Young men between the ages of eighteen and twenty were known as epheboi. Most of their time was spent on military service on the frontiers of Attica. They also had an important part to play in some religious events, such as the Eleusinian Mysteries and the Panathenaia. In the fourth century, the epheboi were organised into a college and military service became compulsory. They swore an oath which may have existed earlier. It gives and insight into Athenian values:


  1. I will not disgrace these sacred arms.
  2. I will not desert my companions in battle.
  3. I will defend our sacred and public institutions.
  4. I will leave my fatherland better and greater, as far as I am able.
  5. I will obey the magistrates and the laws and defend them against those who seek to destroy them.


Witness are the gods... and the boundaries of the fatherland.

At the age of twenty a young man was no longer an ephebos. He could attend the ecclesia (citizen assembly) and begin his life as a citizen.


Respect for the old was particularly emphasised in Sparta but still very important throughout the rest of Greece. A son's first duty was to take care of his parents in their declining years and provide them with every necessity. In Athens anyone who neglected this obligation was liable to both a fine and partial deprivation of citizen rights. However the most stringent obligations were those concerning burial: children had to bury their parents according to prescribed ritual.

The closest relatives of the deceased were reponsible for laying out the body for the funeral. They annointed it with perfumed oils and dressed it in clean garments, usually white. Then they wound it in cloths and placed it in the coffin, leaving only the face exposed. It was forbidden by law to bury a man in more than three garments to avoid being excessively extravagent. Valuables such as rings and bracelets were also buried with the deceased. An obol might be placed in the corpse's mouth to pay Charon, the ferryman, to cross the River Styx into the Underworld (the poor often used their mouth as a purse). Sometimes a honey cake was placed beside the dead man with which to placate Cerberus the watchdog of Hades.

The body was now layed out on a bier and left in the lobby of the house for a day or two, feet facing the door. The dead man's head, wreathed in flowers rested on a pillow. Around him, the women had parasols and fans to protect him against the sun and flies. Others, standing around the bier, would scatter ashes in their hair, tear their chests with their nails and beat their breasts. All would make noisy ritual shrieks and lamentations. Mourners who visited the home wore either black or grey, with their hair cropped short. Outside the front door there was placed a jar filled with water fetched from a neighbour's house since that in a house of death was regarded as being contaminated. Anyone coming out would sprinkle themselves with this water, and the presence of the jar informed passers-by there was a corpse in the house.

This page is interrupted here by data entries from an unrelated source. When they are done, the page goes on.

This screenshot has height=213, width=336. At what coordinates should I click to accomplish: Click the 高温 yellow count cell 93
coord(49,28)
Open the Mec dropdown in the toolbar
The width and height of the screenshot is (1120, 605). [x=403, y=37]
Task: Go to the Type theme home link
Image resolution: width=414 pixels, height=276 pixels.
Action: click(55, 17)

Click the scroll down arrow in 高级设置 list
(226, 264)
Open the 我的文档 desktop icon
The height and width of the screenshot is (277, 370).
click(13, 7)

The funeral procession normally took place on the day after the laying-out. In Athens funerals took place at night in case the corpse defiled the rays of the sun. Before setting forth from the house libations were poured to the gods and then the procession formed up. The body was carried on its bier either on the shoulders of relatives or slaves or on a wagon. At the head of the procession walked a woman with a jar for libations, then came: male mourners, women (restricted to near relatives of the deceased) and lastly flute players. In the case of a murdered person a spear was carried before the body in token of the blood vengeance to be wrought upon the murderer.

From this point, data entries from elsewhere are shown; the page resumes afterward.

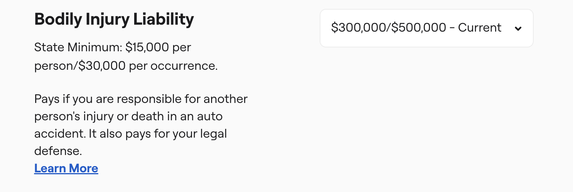
Task: Open the Bodily Injury Liability limit dropdown
Action: (x=426, y=28)
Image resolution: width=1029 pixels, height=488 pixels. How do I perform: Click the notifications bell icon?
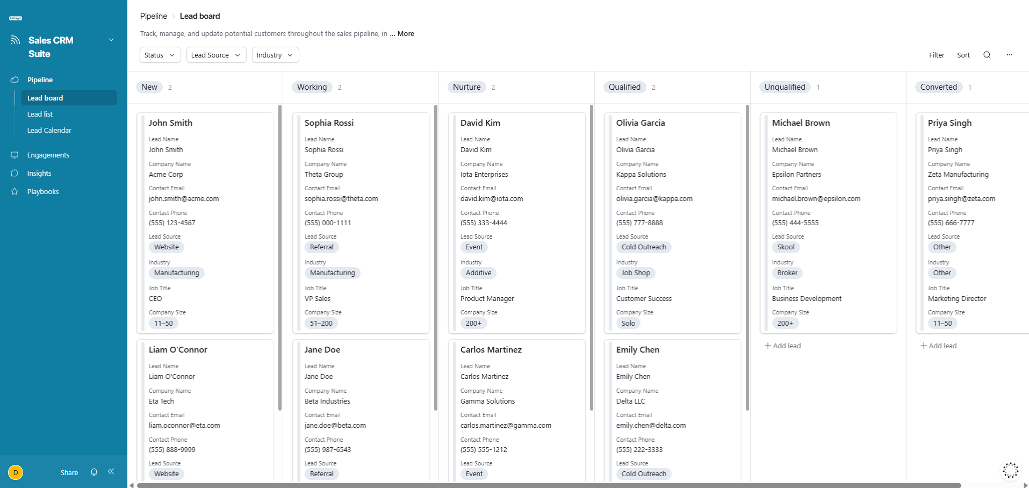click(x=94, y=472)

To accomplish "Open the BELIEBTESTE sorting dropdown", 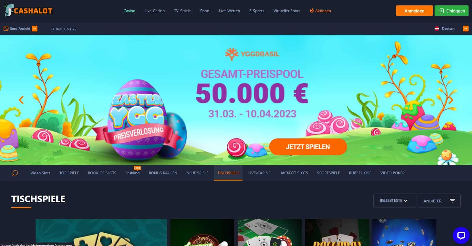I will pos(394,201).
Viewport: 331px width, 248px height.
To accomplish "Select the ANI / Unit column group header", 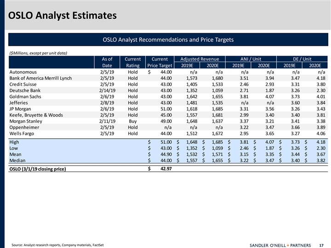I will [251, 59].
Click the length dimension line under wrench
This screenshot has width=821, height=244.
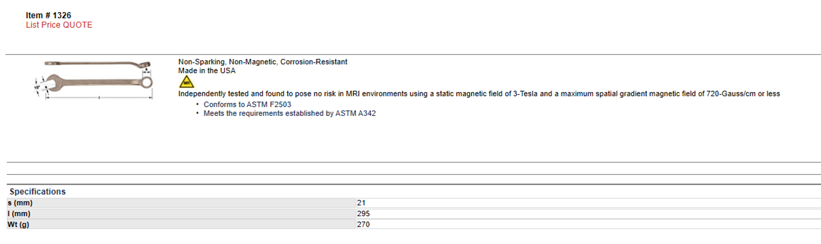(x=98, y=98)
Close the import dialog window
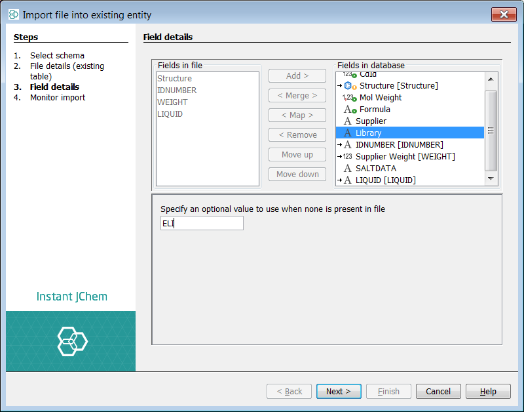The image size is (524, 412). click(503, 14)
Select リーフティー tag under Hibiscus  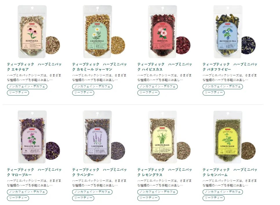[148, 92]
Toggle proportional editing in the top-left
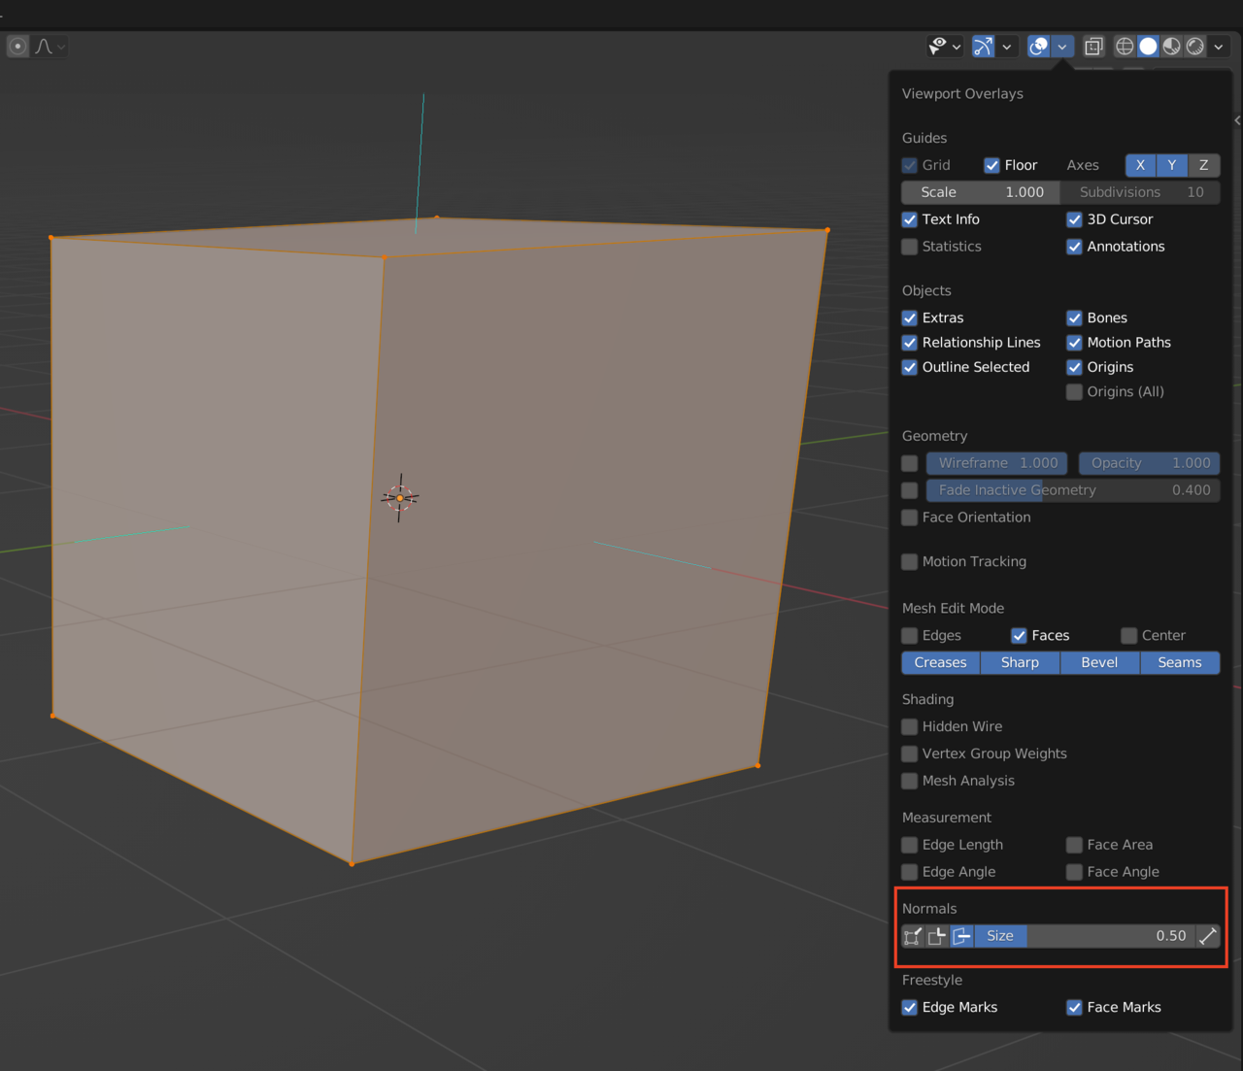Image resolution: width=1243 pixels, height=1071 pixels. click(17, 46)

When the cortège reached the cemetry outside the town walls, the body was either buried or burned on a funeral pyre. After the cremation the ashes and bones were gathered in a cloth and placed in an urn, libations were then poured to the dead. A last farewell was takem then the procession returned to the house where a lengthy purification took place: relatives had to wash before the funeral banquet and the next day the house was cleansed with sea water. Further feasts and sacrifices took place on the 3rd, 9th and 30th days after the funeral and on every anniversary.